The title of James Altucher’s article is “How Dylan Stole the Nobel Prize and You Can, Too.” But of course Altucher being Altucher (either an Outlaw masquerading as a mainstreamer or a mainstreamer cleverly pretending to Outlawdom), that’s not what he’s actually talking about.

He’s parsing the Dylan/Hendrix song “All Along the Watchtower” (Hendrix classic version here). Which is, of course, a classic of Outlawry. Here are the lyrics:

“There must be some way out of here” said the joker to the thief.
“There’s too much confusion, I can’t get no relief.
Businessmen, they drink my wine, plowmen dig my earth.
None of them along the line know what any of it is worth.”

“No reason to get excited,” the thief he kindly spoke.
“There are many here among us who feel that life is but a joke
But you and I, we’ve been through that, and this is not our fate
So let us not talk falsely now, the hour is getting late.”

All along the watchtower, princes kept the view
While all the women came and went, barefoot servants, too.

Outside in the distance a wildcat did growl
Two riders were approaching, the wind began to howl.

Altucher’s take on the song is spot on: both the joker and the thief are truth tellers, but the joker (a paid employee of the king) is trapped within the system. The thief is friendly to the joker, but clearly sees himself as superior for being a complete outsider. The walls and their watchtowers are a fortress for the powerful but a prison for the powerless. Ultimately those walls become a trap or a prison for the powerful, too. At the end it’s perfectly clear who the “two riders” are who so threaten the order within the well-guarded walls of power.

They are the joker and the thief. They are, among others, us.

—–

As usual, when I talk about Outlaws, I don’t mean crooks. There’s no virtue in being your basic, garden-variety, meth-driven thief. I mean Freedom Outlaws. People who refuse to accept unjust rule (which may, depending on the particular persuasion of Outlaw mean all rule other than self-rule). People who slip outside the system, even if they remain nominally within it, and work to undermine what they see as wrong.

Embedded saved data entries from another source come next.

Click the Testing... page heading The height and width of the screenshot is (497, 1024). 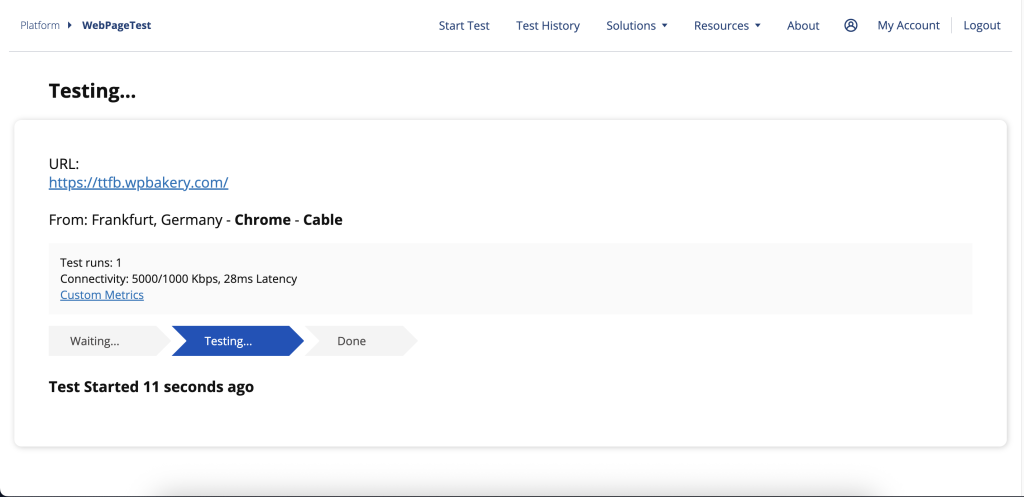[92, 91]
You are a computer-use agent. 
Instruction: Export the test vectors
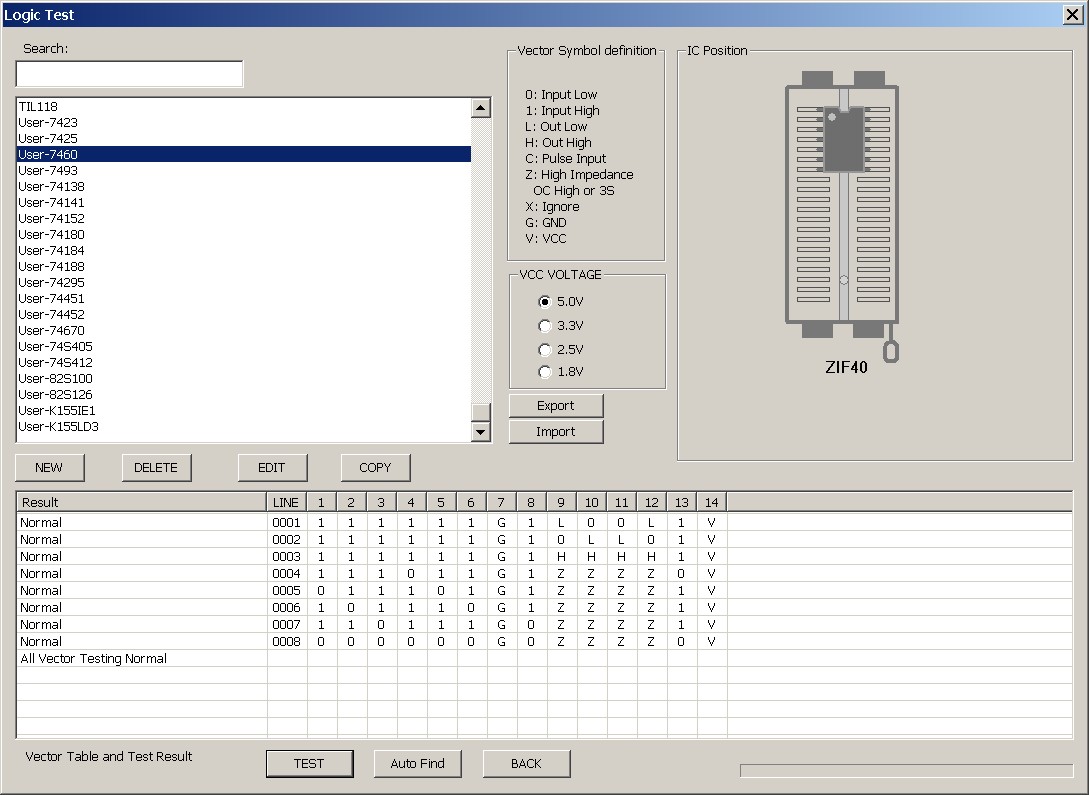556,405
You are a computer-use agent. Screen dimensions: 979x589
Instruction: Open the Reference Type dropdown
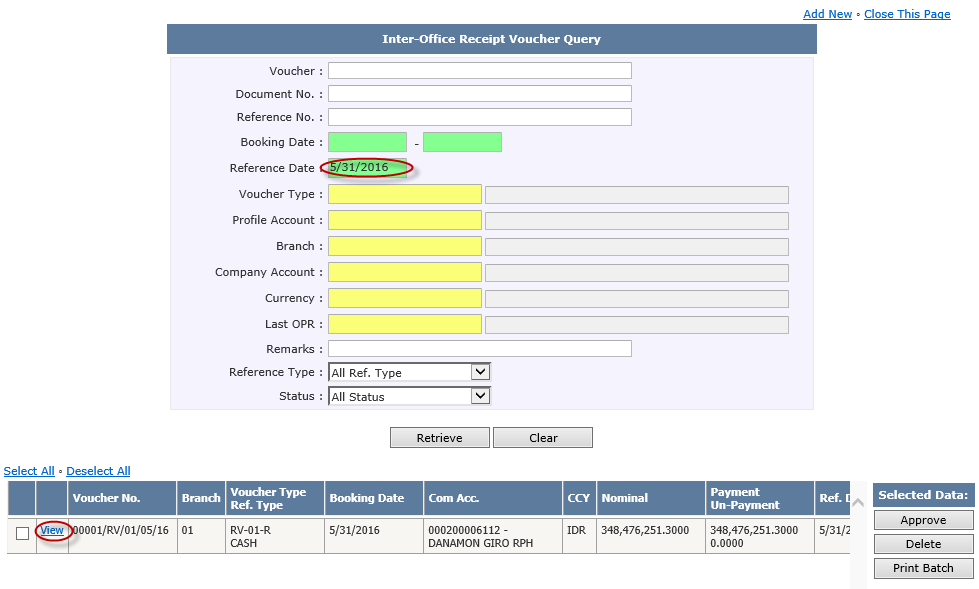(x=409, y=372)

We get outraged when we learn that the FBI or the DHS has issued a bulletin calling us “domestic terrorists.” We’re furious to realize that the NSA is scanning our mail. We may laugh when Hillary Clinton attributes all her problems to some “vast right-wing conspiracy.” We may rise up in defiance when Friends of the Establishment (e.g. F*c*b**k, Twitter, and the MSM) try to ensure that genuinely free speech becomes a thing of the past.

Yet it’s perfectly understandable (even if contemptible and unlawful) that the powers within the walls consider us threats for the mere act of opposing them and aiming to live by own consciences. We are threats to them, in so many ways.

First we threaten their comfort. Both jokers (e.g. modern political comedians) and Outlaws puncture the pomposity of power. But the joker (think modern political comedian) is an insider, a member of the team. If he goes “too far,” the powers within the walls can silence him. And what do you know? These days the jokers tend to skewer the loyal opposition more than the kings and queens themselves; guess they know who signs their meal tickets.

Not so the Free Outlaw. The Outlaw’s ability to threaten the comfort of the princes goes beyond merely making them objects of derision. It reaches, ultimately, to the ability to topple them and their watchtowers. And although Outlaws can be arrested (think Manning) or isolated (think Assange), discredited (think those who tried to show what really happened at Waco) or scorned, we can’t easily be controlled. And unlike the paid joker, there are millions of us. More every day.

We go on to threaten the princes’ illusion of respect. We can’t “keep them honest” (they’re rulers and we’re nobodies, after all), but we can expose their lies and double-dealings and constantly remind the world that such things can’t be “fixed.” We can (and do) refuse them our consent and lead others to do the same. Ultimately, though more rarely, we threaten the very institution that lends them legitimacy. Outlaws, when they get both angry and plentiful enough, threaten the very philosophical walls and cultural castles that give princes their claim to power.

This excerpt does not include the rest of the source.